Copy, word for word, the line containing "You are a GUI" and each line that follows it in the entries below; pictures do not belong in the copy.

__________________________________________________

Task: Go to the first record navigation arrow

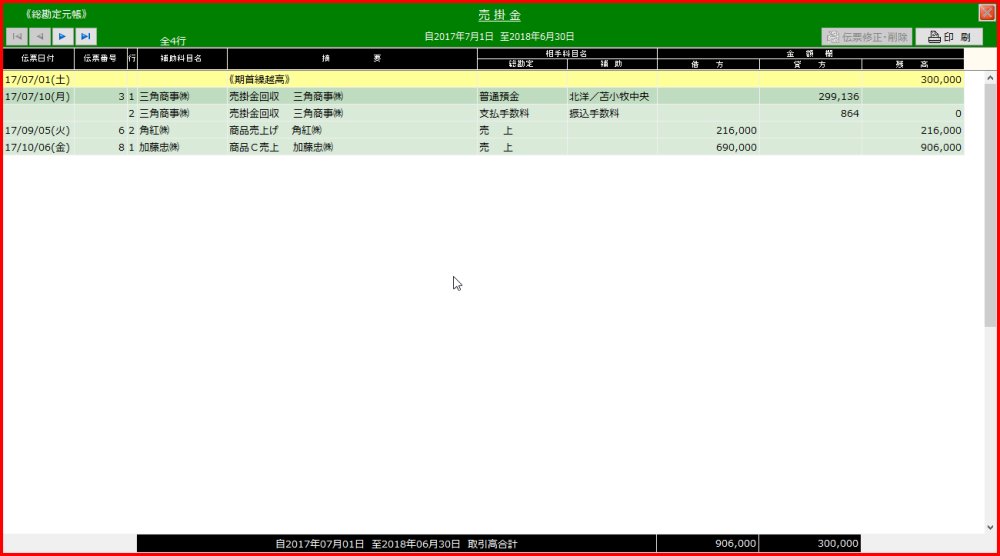Action: pos(18,36)
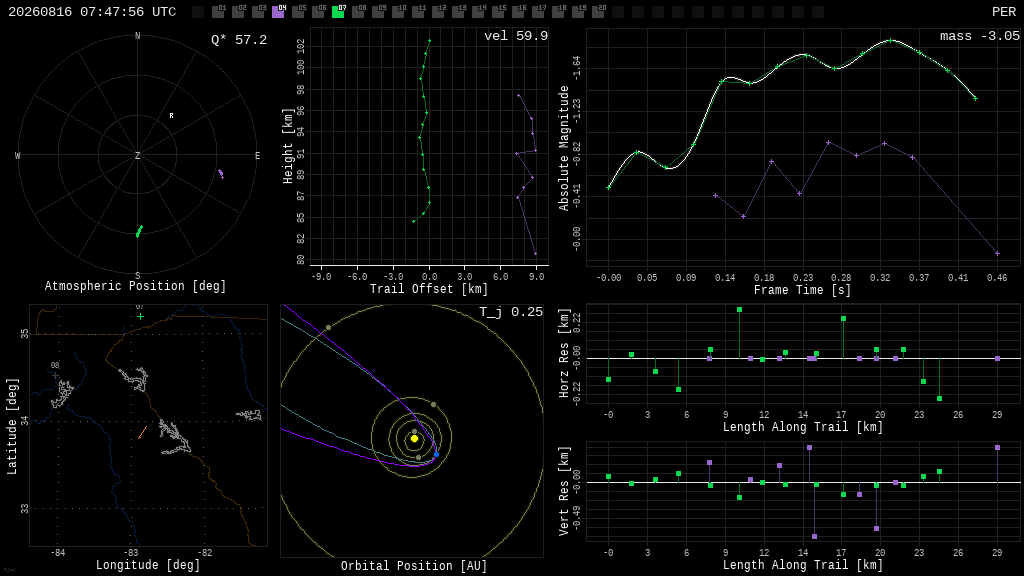Select the purple station 04 indicator box
The image size is (1024, 576).
click(x=278, y=12)
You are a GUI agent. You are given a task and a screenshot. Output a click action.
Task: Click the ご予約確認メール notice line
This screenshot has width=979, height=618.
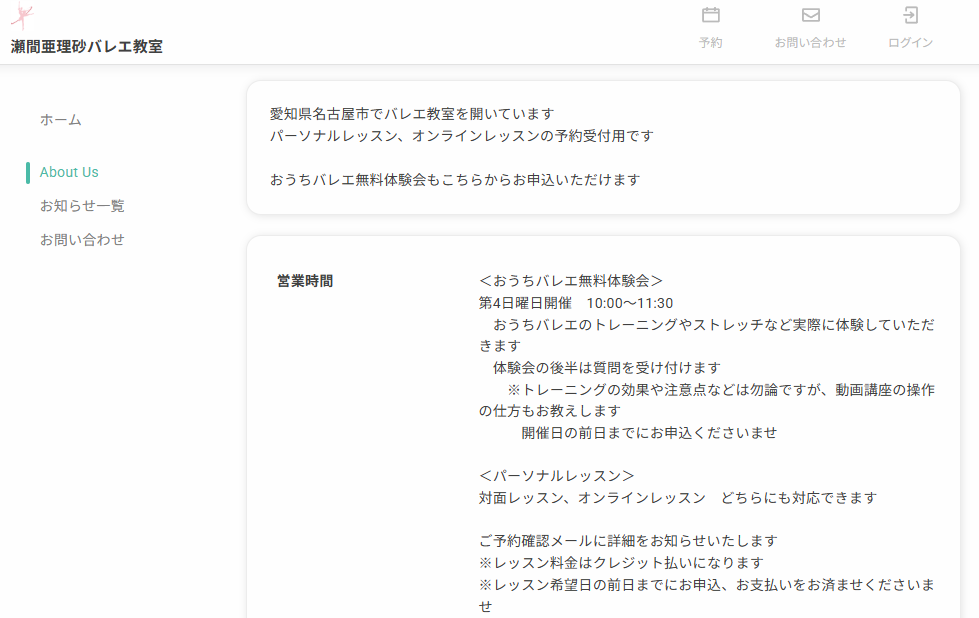click(621, 541)
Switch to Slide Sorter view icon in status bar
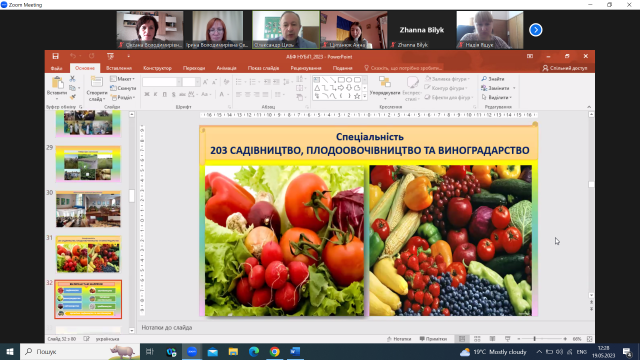640x360 pixels. 477,339
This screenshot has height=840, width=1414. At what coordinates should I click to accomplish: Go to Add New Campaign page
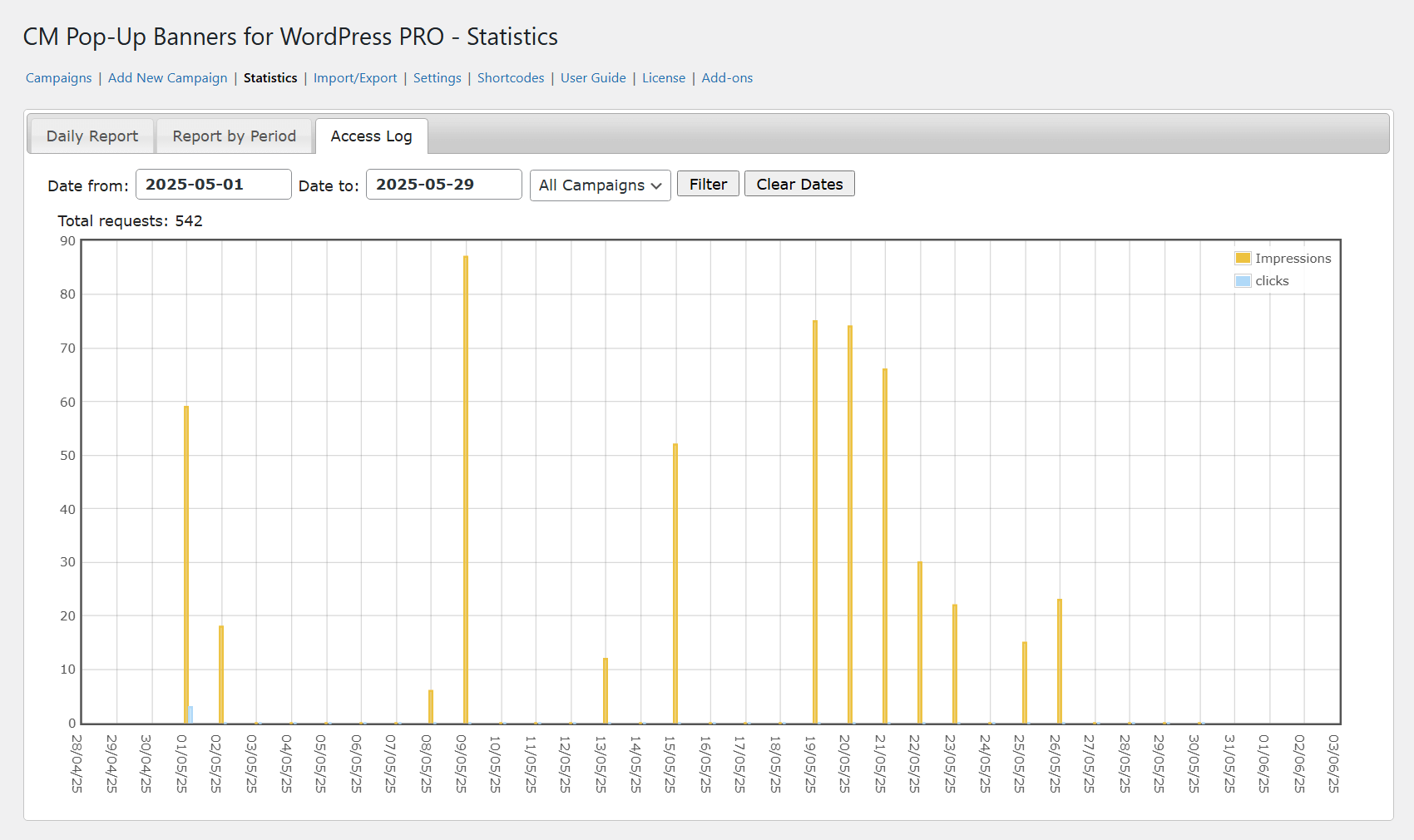pos(167,78)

__________________________________________________

Solution to the problem:
You are a GUI agent. You are given a task and a screenshot. Output a click action.
Task: Click the ご予約確認メール notice line
This screenshot has width=979, height=618.
click(621, 541)
Switch to Slide Sorter view icon in status bar
640x360 pixels. 477,339
This screenshot has height=840, width=1414. At what coordinates should I click to accomplish: Go to Add New Campaign page
pos(167,78)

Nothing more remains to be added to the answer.